Entries for locating described items:
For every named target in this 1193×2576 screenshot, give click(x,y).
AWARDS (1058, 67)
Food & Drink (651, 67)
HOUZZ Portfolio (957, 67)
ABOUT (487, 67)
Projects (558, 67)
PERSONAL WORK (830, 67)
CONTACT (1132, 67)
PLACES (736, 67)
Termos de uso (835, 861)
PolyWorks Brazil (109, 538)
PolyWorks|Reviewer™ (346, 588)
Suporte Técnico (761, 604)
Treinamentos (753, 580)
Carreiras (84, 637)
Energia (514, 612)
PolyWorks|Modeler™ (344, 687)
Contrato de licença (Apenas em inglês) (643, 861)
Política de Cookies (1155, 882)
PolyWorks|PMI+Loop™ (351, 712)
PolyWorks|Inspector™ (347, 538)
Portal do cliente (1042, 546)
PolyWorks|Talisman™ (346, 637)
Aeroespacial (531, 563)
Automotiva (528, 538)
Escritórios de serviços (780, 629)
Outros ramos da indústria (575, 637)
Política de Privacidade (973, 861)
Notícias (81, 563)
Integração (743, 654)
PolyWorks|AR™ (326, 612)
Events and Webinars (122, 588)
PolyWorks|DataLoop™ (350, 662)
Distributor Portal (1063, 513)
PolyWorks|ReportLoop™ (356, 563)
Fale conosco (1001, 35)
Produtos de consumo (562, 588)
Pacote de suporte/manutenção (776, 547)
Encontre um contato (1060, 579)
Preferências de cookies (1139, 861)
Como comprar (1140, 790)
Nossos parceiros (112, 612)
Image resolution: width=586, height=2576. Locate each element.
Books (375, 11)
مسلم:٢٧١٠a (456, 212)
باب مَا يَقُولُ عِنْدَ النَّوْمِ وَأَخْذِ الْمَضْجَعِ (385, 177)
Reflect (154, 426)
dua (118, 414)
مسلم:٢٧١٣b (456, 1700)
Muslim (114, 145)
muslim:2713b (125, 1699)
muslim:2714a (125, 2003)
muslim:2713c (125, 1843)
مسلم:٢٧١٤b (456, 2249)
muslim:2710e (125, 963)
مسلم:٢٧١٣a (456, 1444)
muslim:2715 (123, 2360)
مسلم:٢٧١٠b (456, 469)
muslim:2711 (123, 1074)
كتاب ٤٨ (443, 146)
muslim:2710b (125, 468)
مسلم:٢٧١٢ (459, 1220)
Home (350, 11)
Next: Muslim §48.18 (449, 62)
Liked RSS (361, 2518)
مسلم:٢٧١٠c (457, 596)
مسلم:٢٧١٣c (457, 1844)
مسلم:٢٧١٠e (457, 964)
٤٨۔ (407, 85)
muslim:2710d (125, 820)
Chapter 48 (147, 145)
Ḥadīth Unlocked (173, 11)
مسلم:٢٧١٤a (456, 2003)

Description of the task: Can you repeat the entries from the line with "Events and Webinars (122, 588)" up to and including the final entry, with "Distributor Portal" changed to "Partner Portal" and nothing else altered?

Result below:
Events and Webinars (122, 588)
PolyWorks|DataLoop™ (350, 662)
Partner Portal (1063, 513)
PolyWorks|ReportLoop™ (356, 563)
Fale conosco (1001, 35)
Produtos de consumo (562, 588)
Pacote de suporte/manutenção (776, 547)
Encontre um contato (1060, 579)
Preferências de cookies (1139, 861)
Como comprar (1140, 790)
Nossos parceiros (112, 612)
Image resolution: width=586, height=2576. Locate each element.
Books (375, 11)
مسلم:٢٧١٠a (456, 212)
باب مَا يَقُولُ عِنْدَ النَّوْمِ وَأَخْذِ الْمَضْجَعِ (385, 177)
Reflect (154, 426)
dua (118, 414)
مسلم:٢٧١٣b (456, 1700)
Muslim (114, 145)
muslim:2713b (125, 1699)
muslim:2714a (125, 2003)
muslim:2713c (125, 1843)
مسلم:٢٧١٤b (456, 2249)
muslim:2710e (125, 963)
مسلم:٢٧١٣a (456, 1444)
muslim:2715 (123, 2360)
مسلم:٢٧١٠b (456, 469)
muslim:2711 (123, 1074)
كتاب ٤٨ (443, 146)
muslim:2710b (125, 468)
مسلم:٢٧١٢ (459, 1220)
Home (350, 11)
Next: Muslim §48.18 (449, 62)
Liked RSS (361, 2518)
مسلم:٢٧١٠c (457, 596)
مسلم:٢٧١٣c (457, 1844)
مسلم:٢٧١٠e (457, 964)
٤٨۔ (407, 85)
muslim:2710d (125, 820)
Chapter 48 (147, 145)
Ḥadīth Unlocked (173, 11)
مسلم:٢٧١٤a (456, 2003)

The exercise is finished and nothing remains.